====== RECORDS SUPPLIED ======

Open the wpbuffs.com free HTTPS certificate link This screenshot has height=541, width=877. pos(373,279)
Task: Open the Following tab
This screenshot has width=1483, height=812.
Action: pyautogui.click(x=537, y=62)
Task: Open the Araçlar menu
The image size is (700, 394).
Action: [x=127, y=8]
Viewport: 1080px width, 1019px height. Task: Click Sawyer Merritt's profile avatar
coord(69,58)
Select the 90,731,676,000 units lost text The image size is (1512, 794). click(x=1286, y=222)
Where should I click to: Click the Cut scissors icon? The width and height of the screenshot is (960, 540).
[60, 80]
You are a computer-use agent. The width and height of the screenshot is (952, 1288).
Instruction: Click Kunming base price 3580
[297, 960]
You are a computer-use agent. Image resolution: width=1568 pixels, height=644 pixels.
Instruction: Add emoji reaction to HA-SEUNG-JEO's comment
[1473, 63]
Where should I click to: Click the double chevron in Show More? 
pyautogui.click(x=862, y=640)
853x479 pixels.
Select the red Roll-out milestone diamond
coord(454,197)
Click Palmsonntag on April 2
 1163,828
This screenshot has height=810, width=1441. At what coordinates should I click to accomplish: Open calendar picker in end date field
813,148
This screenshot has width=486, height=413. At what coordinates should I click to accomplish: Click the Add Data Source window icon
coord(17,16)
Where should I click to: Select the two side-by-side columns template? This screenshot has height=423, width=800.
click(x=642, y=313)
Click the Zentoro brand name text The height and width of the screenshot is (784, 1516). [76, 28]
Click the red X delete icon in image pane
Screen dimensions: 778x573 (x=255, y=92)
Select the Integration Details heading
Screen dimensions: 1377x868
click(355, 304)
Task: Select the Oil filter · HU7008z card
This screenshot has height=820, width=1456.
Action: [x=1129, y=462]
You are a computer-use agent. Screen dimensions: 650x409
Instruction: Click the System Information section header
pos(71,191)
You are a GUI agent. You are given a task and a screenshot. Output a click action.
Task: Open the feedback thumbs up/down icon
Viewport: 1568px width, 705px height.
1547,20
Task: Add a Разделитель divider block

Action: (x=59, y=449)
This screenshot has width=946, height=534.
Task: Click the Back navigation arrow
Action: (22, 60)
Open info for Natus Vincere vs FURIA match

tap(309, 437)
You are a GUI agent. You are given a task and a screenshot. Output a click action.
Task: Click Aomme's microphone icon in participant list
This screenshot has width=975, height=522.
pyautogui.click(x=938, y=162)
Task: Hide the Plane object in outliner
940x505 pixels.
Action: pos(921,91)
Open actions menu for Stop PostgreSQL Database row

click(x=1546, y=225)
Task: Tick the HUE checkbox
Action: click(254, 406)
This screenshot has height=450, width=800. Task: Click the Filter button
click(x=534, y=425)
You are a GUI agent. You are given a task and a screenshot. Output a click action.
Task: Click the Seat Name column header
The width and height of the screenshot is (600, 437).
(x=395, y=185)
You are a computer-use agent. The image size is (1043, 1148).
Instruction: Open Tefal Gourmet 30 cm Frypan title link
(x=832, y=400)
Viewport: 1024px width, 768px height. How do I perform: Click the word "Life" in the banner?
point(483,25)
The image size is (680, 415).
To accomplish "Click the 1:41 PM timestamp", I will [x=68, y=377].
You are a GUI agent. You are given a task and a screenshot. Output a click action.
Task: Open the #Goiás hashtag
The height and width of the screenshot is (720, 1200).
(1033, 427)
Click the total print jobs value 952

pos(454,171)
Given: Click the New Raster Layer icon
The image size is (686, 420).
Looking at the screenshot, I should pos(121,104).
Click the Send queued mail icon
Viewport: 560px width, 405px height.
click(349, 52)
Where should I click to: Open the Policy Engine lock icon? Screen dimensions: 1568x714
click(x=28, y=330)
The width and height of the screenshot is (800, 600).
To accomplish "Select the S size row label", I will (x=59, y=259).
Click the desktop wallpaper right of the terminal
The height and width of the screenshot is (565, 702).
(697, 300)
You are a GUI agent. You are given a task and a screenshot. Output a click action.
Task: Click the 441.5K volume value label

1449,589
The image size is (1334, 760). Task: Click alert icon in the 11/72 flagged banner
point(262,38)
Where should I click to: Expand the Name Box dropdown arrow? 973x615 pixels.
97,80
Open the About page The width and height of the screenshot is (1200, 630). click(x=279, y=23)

======

• **EXERCISE GOAL**: Could you state how many lines of the records contain "text"? Give the number and nothing else.

• **SOLUTION FOR THIS EXERCISE**: 2